The Specter Notes From A Wheelchair {Chronic Illness Blog}

 

I have a specter in my home. It haunts me. It hulks in awkward corners and it always reminds me that it is waiting for me.

I have been told I should see this as a good thing. I am privileged after all. Ridiculously so to be able to have a wheelchair made specifically for my body that is a luxury rather than a must…for now, as its’ glow in the dark shine of the shadow reminds me.

I live in a very small home and this chair has no interest in hiding. It does not fit in any of our closets. It cannot clear the door to our garage. If it lives in the car there is no room for dogs or groceries.

It is living right now in my living room in front of one of my numerous bookcases. My children find it an entertaining extra seat to rock back and forth and see how many tricks they can do before I kick them out. I don’t want them to play with it. I don’t want to visual of them in a wheelchair. I do not like the visual of me in a wheelchair. The cats, however, love it. Laundry has found it a comfortable place to rest and be ignored.

It isn’t that I do not need my chair. I need it FAR more than I use it. Part is annoyance. I am STUBBORN. A large part is that it is not safe to use on city or town streets. Trust me the ADA does not begin to cover crossing streets, ramps to doors, and small pets and children darting in front of a power chair that takes 5 seconds to stop. If you think 5 seconds is a short time you have never raised a toddler. To badly quote Dr. Who “Don't blink. Don't even blink. Blink and you're dead. Don't turn your back. Don't look away. And don't blink.” It is generally easier to use my canes…unless I’ve dislocated shoulder, wrist, or more recently elbow (I know! Had no idea either that you could do that!) Like most of my life it is an ever-changing balancing act.

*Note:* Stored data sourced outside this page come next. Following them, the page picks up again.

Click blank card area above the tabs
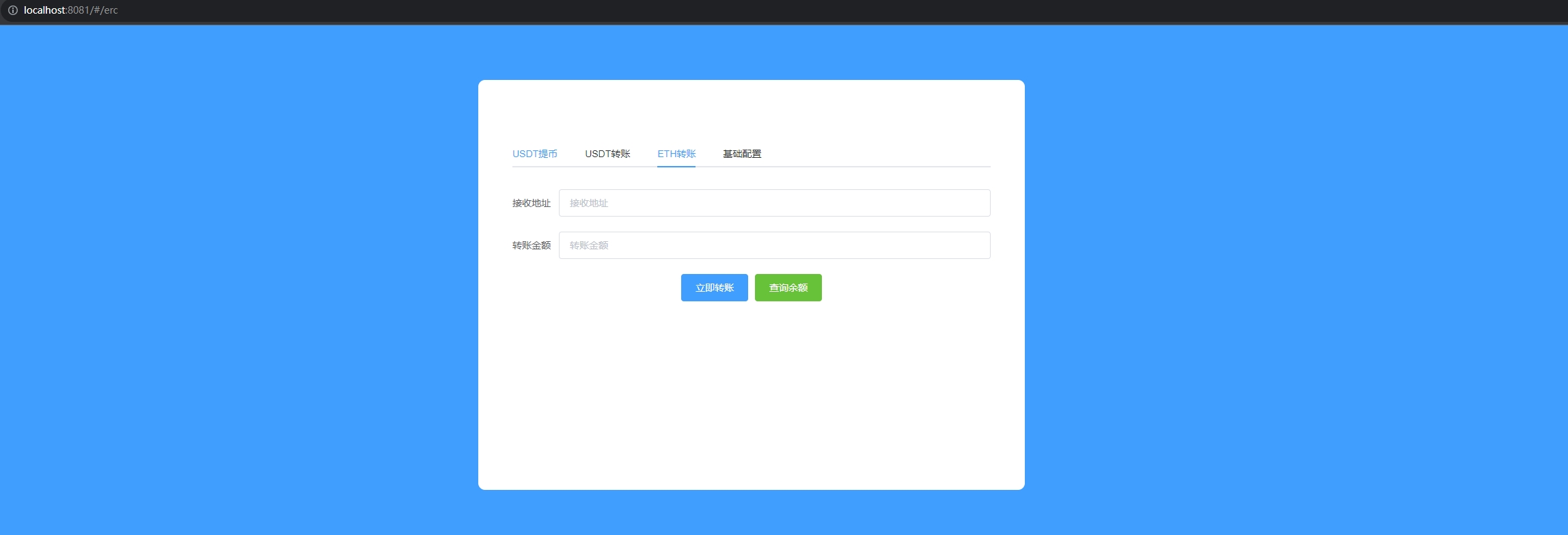Screen dimensions: 1568x535 [x=752, y=109]
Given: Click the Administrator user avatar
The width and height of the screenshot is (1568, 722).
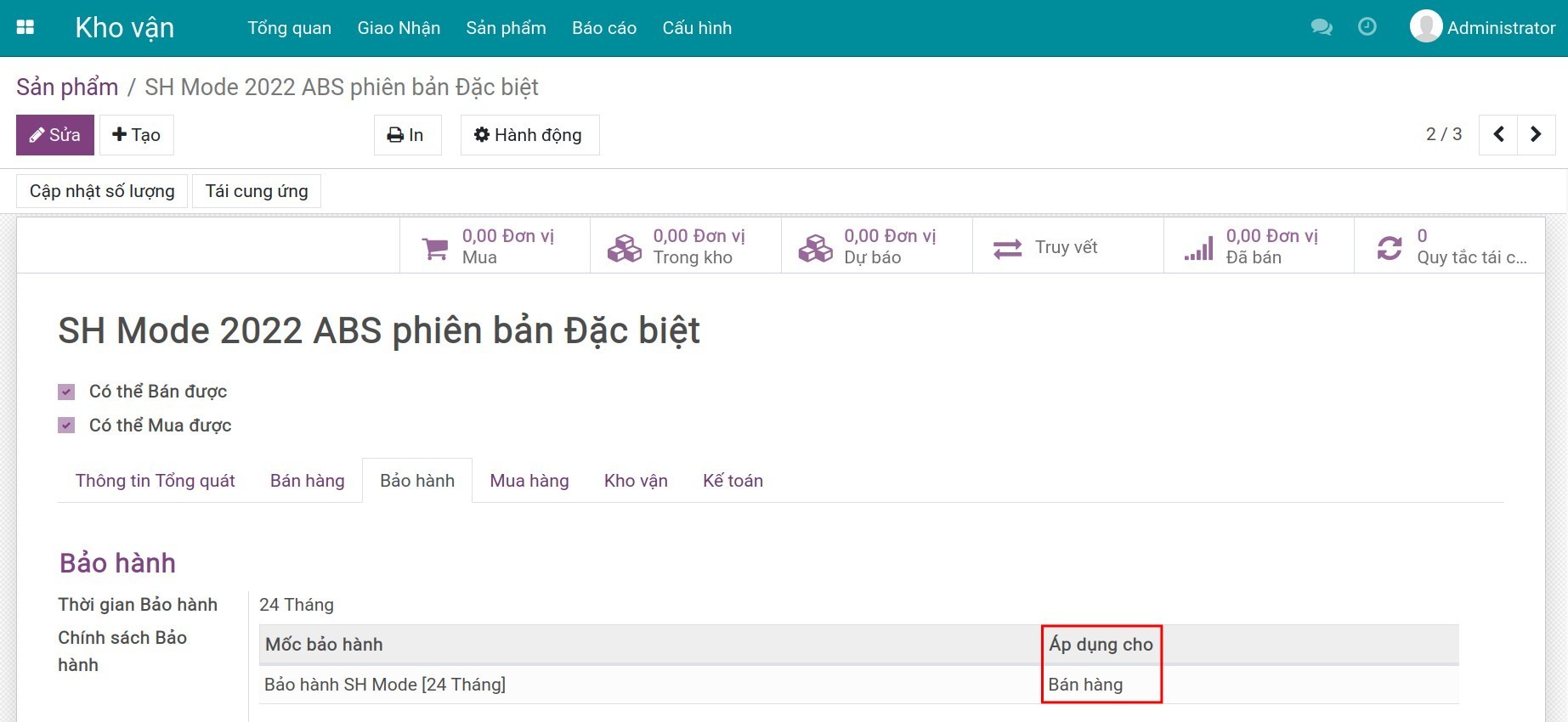Looking at the screenshot, I should click(1425, 26).
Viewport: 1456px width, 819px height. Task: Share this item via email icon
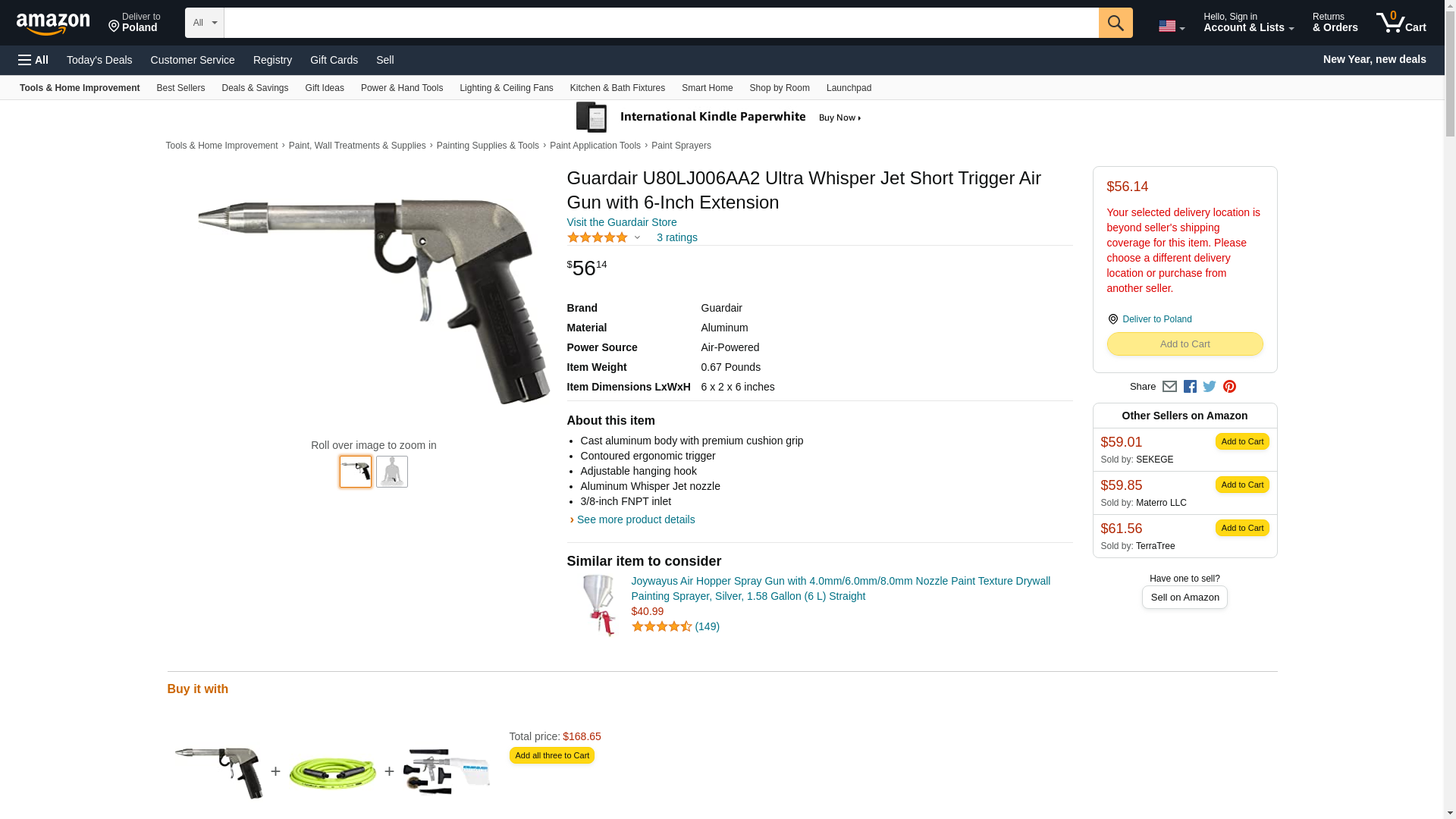(1169, 387)
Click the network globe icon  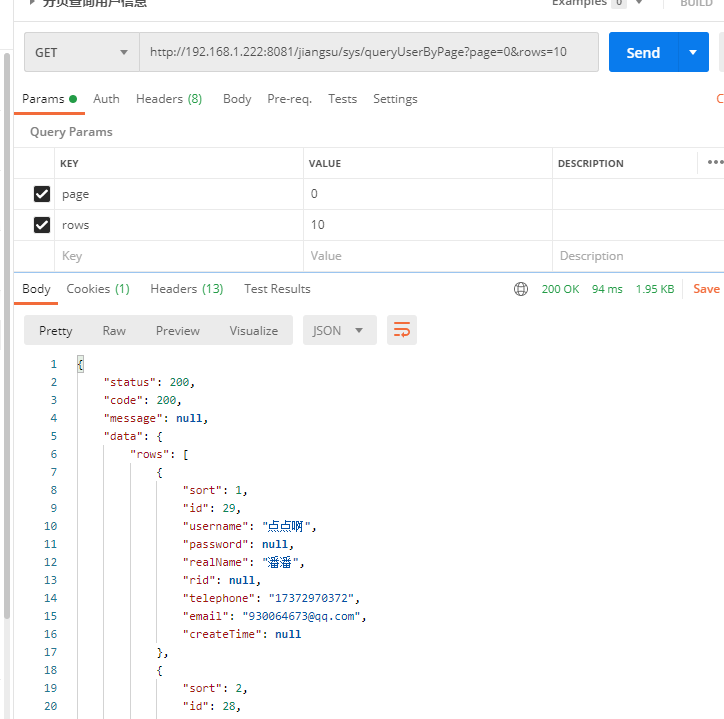[x=520, y=289]
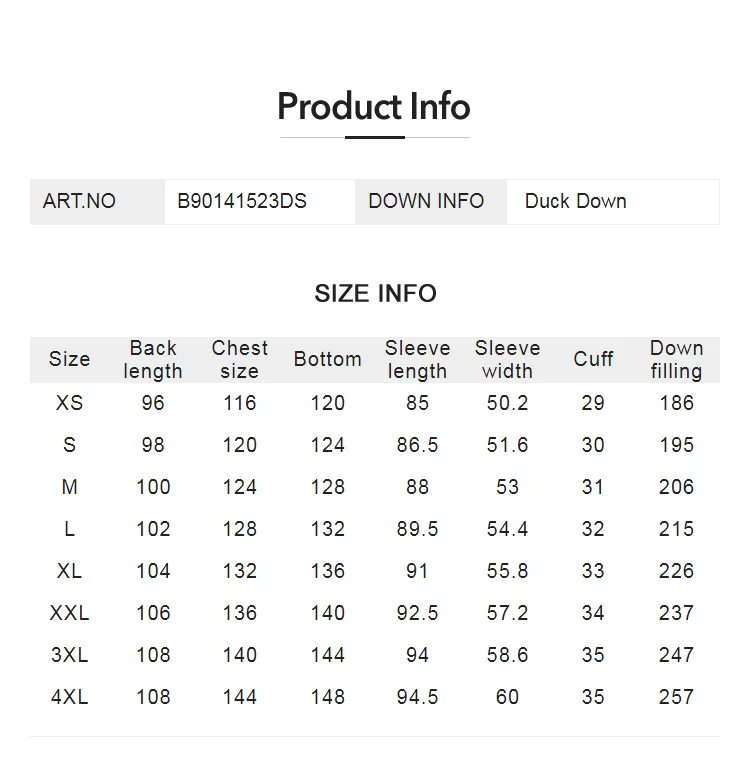Select the XS size row label
The image size is (750, 757).
point(69,403)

I feel guilty every time I look at it. It was expensive. I should use it more. It really helps when I do (unless a curb dumps me on the ground, seriously I would make THE best YouTube videos). Most of the time I’m just not ready, or it’s too much trouble. I can’t wrangle it on my own.

Yes, I am privileged, I have a choice to use my chair. I HAVE a chair. A really nice one. It is a complicated relationship with my ghost of future mobility that right now is blocking my view of some of my favorite books.